> _Problem to solve_:
Your answer should be the lines of the data below that contain "agent".

[Records contained in a dataset]

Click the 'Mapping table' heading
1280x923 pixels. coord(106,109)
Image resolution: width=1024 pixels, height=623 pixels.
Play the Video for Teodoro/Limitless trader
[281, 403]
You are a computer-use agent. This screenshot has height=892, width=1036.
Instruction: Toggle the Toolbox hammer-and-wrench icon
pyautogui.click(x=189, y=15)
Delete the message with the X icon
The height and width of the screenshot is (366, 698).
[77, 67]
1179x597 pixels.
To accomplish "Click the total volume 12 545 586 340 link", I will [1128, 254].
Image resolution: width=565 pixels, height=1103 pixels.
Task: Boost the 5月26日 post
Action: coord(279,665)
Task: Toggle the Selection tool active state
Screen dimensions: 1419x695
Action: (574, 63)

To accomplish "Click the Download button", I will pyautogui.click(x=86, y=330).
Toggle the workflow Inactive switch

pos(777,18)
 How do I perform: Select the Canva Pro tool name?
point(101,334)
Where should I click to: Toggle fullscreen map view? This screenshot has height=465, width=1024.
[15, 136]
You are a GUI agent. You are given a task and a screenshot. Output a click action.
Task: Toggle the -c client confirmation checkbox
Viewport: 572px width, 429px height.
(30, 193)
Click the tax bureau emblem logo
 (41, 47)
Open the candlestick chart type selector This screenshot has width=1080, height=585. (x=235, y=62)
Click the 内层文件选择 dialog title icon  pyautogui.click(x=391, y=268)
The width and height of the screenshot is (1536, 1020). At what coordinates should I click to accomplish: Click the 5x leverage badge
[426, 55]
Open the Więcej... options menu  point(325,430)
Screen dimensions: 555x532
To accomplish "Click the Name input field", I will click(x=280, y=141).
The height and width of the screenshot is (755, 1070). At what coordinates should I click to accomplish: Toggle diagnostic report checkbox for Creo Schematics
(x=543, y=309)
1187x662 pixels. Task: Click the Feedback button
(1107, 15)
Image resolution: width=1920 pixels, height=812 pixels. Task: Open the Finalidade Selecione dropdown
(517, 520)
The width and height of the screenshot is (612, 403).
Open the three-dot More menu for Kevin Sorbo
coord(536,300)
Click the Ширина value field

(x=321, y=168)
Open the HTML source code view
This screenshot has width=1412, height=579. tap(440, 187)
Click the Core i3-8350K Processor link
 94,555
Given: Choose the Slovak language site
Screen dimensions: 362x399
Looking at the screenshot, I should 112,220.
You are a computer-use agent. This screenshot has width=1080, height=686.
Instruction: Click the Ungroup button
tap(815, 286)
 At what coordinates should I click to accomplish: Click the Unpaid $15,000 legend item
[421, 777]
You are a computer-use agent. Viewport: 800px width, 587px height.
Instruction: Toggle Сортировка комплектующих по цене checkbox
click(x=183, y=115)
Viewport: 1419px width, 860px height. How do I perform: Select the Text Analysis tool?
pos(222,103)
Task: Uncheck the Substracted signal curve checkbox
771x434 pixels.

> _Response area_:
You are a computer-use agent. This screenshot has height=892, width=1036.
You are a GUI agent. You are given a task and a screenshot. Output a click action.
You are a computer-use agent. This screenshot has width=1080, height=686.
You are a computer-use agent. Viewport: 800px width, 587px height.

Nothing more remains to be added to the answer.